- [Work instruction]:
Show every line in the material below in which the string "radio" appears.

- [Record set]:
##############################

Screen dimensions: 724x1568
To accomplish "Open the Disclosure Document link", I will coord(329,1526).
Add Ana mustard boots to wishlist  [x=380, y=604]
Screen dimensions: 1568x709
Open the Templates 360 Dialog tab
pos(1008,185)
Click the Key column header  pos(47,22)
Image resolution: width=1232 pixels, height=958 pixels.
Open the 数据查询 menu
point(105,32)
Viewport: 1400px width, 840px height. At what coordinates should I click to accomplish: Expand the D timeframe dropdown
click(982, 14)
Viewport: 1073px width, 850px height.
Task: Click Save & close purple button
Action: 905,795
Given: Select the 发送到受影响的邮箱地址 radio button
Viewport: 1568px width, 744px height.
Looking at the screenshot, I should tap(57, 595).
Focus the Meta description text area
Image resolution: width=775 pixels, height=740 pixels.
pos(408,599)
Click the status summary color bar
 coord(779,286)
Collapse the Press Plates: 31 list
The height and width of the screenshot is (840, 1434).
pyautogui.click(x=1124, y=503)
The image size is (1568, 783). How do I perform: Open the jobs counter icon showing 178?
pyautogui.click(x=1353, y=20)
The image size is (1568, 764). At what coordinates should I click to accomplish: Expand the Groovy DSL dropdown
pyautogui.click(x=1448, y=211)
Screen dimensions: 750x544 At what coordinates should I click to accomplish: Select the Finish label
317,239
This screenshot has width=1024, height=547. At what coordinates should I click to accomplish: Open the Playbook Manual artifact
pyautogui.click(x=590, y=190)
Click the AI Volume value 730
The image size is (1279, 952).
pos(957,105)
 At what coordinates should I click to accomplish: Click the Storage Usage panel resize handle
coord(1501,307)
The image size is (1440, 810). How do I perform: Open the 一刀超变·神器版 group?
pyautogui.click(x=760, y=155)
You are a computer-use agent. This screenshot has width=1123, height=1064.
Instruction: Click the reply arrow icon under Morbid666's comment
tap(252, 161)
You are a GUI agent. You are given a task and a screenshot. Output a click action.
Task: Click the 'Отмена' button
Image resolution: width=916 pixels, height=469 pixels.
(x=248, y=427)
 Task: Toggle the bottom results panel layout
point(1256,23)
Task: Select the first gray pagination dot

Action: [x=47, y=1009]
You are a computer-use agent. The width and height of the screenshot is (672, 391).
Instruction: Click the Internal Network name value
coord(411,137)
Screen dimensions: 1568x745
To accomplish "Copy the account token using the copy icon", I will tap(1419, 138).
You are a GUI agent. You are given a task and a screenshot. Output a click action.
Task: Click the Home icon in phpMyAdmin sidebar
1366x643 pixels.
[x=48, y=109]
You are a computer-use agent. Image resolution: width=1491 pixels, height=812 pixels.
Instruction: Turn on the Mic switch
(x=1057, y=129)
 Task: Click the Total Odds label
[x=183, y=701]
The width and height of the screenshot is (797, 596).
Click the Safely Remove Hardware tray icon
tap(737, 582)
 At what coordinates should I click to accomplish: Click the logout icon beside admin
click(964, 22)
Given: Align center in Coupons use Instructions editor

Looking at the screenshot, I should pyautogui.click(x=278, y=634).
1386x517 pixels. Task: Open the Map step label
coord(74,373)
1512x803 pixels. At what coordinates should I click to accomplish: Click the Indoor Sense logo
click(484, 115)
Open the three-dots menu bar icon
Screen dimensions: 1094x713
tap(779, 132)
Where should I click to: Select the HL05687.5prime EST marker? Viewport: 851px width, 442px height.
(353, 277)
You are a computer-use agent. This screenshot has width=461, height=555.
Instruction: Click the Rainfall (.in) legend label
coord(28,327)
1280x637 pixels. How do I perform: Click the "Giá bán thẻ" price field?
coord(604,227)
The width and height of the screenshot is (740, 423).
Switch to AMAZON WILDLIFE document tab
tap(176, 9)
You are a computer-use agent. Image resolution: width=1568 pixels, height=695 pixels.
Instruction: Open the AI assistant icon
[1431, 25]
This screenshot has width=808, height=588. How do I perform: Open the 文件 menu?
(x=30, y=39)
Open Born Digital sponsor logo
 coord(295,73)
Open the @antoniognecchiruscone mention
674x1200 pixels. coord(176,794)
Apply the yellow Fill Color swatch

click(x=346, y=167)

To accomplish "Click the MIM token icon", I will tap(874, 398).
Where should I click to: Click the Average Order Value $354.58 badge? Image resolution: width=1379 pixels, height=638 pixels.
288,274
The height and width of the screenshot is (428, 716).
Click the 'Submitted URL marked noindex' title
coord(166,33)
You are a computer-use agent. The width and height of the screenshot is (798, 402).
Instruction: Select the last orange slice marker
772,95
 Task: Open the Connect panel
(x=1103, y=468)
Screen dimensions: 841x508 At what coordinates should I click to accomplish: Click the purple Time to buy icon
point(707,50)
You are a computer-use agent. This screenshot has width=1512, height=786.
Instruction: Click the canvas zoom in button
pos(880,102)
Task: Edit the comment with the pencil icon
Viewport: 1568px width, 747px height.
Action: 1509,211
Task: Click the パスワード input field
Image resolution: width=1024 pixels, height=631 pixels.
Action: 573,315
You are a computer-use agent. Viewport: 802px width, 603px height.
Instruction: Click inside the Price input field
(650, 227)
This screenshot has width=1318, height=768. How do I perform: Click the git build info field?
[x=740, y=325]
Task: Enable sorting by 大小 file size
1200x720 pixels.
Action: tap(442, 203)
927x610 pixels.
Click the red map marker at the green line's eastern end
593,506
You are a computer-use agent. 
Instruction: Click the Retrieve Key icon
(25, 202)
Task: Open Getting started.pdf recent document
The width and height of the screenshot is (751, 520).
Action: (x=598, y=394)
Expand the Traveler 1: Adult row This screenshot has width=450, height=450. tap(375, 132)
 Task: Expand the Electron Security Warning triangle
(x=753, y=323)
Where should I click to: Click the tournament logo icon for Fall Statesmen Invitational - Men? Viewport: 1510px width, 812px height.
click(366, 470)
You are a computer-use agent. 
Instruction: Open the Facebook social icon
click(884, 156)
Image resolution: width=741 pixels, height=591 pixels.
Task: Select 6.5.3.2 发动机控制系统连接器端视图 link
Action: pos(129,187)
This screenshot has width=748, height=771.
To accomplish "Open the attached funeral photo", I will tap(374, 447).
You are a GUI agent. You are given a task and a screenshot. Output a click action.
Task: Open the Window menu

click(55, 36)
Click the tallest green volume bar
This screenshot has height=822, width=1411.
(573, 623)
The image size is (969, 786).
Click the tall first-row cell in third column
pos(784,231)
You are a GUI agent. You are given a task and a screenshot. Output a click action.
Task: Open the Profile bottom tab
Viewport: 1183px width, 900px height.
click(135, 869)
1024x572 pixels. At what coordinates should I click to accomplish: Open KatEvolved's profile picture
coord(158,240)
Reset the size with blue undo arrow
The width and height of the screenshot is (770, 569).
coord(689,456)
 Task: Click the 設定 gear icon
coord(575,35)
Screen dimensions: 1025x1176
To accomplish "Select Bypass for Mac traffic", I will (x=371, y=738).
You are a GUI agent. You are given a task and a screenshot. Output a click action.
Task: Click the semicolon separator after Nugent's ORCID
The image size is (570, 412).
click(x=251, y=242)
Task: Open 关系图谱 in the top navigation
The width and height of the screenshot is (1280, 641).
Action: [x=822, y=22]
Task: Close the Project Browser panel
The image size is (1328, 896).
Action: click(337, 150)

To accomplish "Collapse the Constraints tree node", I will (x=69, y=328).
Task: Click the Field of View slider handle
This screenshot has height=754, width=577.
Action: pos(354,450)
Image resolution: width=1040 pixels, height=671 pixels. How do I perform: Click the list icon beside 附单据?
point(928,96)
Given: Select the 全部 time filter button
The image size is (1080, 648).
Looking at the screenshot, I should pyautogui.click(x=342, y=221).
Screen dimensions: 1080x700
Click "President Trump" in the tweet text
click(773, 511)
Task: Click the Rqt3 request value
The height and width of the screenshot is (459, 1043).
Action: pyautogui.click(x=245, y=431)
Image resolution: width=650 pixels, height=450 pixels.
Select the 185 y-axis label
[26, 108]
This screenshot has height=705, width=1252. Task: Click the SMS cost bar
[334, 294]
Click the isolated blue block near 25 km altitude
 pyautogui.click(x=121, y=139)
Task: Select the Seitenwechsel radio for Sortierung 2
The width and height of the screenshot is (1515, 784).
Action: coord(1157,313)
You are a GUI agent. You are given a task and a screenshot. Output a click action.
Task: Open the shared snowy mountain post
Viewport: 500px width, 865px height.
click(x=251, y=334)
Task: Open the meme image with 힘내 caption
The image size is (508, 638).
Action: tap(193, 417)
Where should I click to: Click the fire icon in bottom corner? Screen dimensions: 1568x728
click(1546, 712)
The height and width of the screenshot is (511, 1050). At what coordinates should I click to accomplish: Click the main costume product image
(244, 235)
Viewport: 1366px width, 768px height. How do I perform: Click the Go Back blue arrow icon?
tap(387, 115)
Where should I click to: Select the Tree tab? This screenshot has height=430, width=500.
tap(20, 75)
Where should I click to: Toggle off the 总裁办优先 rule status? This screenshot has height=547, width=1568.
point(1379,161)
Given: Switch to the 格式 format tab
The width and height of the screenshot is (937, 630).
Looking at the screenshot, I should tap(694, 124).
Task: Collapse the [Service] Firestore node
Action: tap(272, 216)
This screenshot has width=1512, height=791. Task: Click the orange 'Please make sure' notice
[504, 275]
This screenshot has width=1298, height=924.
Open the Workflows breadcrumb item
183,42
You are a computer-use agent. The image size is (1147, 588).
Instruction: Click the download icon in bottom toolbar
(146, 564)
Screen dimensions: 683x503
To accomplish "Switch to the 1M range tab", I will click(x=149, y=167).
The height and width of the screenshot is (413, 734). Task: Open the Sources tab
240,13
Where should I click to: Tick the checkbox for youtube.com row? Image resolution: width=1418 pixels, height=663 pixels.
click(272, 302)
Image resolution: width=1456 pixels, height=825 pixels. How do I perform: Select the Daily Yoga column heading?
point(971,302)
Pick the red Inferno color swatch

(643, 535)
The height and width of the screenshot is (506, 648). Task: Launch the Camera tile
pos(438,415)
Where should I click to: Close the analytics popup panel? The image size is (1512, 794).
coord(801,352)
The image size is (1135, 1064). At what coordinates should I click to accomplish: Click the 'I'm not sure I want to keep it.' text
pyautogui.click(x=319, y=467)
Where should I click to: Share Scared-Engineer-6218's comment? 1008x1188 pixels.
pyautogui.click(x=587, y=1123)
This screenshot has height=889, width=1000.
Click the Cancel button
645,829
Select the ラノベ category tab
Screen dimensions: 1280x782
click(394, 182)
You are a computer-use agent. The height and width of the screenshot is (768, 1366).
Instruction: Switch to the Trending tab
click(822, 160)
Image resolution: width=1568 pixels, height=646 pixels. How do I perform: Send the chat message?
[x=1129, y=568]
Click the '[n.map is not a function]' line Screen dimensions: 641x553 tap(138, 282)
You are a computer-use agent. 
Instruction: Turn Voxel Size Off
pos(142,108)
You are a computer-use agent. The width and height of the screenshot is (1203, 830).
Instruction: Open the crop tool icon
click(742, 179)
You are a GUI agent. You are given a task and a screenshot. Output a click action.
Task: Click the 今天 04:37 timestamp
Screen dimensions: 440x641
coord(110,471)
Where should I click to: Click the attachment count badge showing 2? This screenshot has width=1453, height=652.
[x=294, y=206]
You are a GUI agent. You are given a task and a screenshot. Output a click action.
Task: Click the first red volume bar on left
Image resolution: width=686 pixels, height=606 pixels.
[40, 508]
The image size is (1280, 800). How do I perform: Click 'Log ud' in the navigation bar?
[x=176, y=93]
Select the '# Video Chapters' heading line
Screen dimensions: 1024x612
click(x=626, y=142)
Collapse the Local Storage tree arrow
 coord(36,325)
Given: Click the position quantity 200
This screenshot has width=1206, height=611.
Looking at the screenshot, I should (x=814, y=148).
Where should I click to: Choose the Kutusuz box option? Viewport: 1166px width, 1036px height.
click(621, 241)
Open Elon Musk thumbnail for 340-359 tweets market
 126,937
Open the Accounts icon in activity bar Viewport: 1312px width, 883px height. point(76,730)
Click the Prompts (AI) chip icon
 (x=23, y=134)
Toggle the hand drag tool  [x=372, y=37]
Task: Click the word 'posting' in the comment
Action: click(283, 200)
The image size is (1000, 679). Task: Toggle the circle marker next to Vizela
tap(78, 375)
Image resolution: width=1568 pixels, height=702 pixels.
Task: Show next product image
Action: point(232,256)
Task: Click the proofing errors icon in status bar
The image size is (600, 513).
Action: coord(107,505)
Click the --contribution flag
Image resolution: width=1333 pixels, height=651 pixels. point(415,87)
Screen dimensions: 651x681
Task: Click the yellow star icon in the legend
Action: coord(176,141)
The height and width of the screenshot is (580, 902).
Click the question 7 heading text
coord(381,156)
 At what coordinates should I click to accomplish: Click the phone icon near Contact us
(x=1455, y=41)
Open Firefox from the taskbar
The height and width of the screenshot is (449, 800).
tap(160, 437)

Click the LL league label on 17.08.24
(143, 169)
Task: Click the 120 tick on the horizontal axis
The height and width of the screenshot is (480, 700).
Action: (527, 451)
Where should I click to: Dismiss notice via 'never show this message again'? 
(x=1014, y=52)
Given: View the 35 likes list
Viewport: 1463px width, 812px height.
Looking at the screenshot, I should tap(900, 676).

##############################

- [Task solution]:
Given: Select the 发送到受影响的邮箱地址 radio button
Task: Select the Seitenwechsel radio for Sortierung 2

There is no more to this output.